Test Coverage Checklist

  • [ ] Standard valid patterns (at least 3 examples)
  • [ ] Multiple matches in one text
  • [ ] No matches when pattern is absent
  • [ ] Invalid format variations (too short, too long, wrong characters)
  • [ ] False positive prevention (similar patterns that should NOT match)
  • [ ] Case handling (uppercase, lowercase, mixed)
  • [ ] Pattern embedded in surrounding text
  • [ ] Edge cases specific to your pattern (e.g., boundary digits for state codes)

Step 7: Test Edge Cases

Pay special attention to false positives. Common traps:

Overlapping Patterns

def test_gstin_does_not_match_random_alphanumeric(self):
    """15-char alphanumeric strings that happen to match the regex."""
    text = "Reference: AB12345678901CD"  # Not a real GSTIN
    result = extract_gstin(text)
    assert result == []

Interaction with Other Extractors

def test_no_cross_contamination_with_bank_accounts(self):
    """Ensure GSTIN digits aren't extracted as bank accounts."""
    text = "GSTIN: 27AADCB2230M1ZR"
    from extractors.regex_patterns import extract_bank_accounts
    banks = extract_bank_accounts(text)
    assert banks == []  # The digits in GSTIN should not match

Complete Example: Evidence Flow

Here is how a new extractor integrates with the full pipeline:

1. Scammer sends: "Verify your GST: 27AADCB2230M1ZR immediately"

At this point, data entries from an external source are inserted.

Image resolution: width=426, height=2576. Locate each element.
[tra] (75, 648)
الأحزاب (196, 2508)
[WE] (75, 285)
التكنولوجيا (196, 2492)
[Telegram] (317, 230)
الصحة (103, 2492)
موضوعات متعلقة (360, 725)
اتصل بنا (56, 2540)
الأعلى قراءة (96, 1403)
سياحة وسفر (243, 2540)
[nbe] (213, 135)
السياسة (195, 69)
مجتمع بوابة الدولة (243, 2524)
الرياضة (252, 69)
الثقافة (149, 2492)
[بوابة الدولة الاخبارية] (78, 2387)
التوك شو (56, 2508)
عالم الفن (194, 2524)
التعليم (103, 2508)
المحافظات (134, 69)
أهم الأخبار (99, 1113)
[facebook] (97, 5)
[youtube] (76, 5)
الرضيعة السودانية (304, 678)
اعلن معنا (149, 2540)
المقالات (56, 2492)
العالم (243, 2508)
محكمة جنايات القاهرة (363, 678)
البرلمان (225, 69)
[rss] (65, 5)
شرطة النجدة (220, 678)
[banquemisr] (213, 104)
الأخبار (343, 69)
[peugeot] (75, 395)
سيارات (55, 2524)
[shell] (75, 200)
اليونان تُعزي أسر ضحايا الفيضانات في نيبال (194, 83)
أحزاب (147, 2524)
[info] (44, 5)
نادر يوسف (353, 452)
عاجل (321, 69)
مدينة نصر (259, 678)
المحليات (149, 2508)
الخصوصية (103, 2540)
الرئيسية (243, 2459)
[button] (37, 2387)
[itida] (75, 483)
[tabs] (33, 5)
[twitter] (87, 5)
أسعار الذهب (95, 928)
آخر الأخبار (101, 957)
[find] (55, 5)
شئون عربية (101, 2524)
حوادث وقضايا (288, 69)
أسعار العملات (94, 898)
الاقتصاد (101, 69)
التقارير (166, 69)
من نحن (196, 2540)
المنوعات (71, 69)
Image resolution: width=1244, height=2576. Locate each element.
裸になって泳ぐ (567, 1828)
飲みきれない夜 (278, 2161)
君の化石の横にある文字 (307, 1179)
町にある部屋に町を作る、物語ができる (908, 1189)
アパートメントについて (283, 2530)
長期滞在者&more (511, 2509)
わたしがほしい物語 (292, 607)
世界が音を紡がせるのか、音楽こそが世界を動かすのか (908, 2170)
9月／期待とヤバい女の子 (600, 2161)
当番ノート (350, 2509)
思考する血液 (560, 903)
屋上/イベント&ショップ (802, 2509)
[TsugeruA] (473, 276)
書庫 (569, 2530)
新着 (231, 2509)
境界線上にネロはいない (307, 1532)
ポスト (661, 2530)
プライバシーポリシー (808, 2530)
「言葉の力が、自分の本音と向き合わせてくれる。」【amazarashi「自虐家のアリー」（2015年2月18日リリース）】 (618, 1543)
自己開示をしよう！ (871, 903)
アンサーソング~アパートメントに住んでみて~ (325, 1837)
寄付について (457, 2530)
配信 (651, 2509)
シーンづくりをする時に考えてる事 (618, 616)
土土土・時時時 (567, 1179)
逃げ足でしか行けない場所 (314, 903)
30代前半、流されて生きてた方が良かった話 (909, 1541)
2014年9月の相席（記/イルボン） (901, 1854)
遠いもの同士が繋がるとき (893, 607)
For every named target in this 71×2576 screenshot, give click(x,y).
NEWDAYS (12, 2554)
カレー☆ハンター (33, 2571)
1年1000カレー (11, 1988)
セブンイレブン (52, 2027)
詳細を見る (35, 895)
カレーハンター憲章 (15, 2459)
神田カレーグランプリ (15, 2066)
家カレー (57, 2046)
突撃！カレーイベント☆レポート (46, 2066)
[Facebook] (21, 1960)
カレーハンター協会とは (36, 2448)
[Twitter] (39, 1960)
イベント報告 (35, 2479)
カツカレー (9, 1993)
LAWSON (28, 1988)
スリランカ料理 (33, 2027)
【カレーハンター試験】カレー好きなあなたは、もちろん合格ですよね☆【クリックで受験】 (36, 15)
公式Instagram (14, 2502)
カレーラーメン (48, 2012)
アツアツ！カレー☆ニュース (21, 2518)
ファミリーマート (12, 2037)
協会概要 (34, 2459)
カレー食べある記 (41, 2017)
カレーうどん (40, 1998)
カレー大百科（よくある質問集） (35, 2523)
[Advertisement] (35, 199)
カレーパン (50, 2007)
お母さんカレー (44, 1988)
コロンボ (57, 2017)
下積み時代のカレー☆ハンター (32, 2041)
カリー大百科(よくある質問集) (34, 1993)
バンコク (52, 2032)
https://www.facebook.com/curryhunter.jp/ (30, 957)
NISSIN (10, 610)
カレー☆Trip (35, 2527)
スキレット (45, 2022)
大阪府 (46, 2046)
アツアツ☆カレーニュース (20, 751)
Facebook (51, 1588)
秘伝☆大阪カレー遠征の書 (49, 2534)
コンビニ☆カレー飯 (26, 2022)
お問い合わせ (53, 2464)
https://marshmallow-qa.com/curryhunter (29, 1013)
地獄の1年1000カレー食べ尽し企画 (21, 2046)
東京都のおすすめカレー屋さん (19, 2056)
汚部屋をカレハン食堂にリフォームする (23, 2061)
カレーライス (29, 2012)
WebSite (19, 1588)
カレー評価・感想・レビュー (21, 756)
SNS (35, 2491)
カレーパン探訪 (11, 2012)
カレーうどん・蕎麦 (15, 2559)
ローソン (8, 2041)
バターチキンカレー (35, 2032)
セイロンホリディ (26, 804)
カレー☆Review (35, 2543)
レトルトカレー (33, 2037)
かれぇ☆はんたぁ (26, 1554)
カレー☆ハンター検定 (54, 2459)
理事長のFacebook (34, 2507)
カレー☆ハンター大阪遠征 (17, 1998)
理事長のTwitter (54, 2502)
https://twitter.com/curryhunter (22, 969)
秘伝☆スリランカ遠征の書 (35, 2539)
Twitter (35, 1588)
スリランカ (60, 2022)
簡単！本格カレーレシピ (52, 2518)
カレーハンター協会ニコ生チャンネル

2. Handler calls _extract_evidence_from_full_conversation()
   → extract_all_evidence(text)
     → extract_gstin(text) returns ["27AADCB2230M1ZR"]
   → transform_to_guvi_format(evidence)
     → {"gstinNumbers": ["27AADCB2230M1ZR"], ...}

3. ExtractedIntelligence model created:
   → evidence.gstinNumbers == ["27AADCB2230M1ZR"]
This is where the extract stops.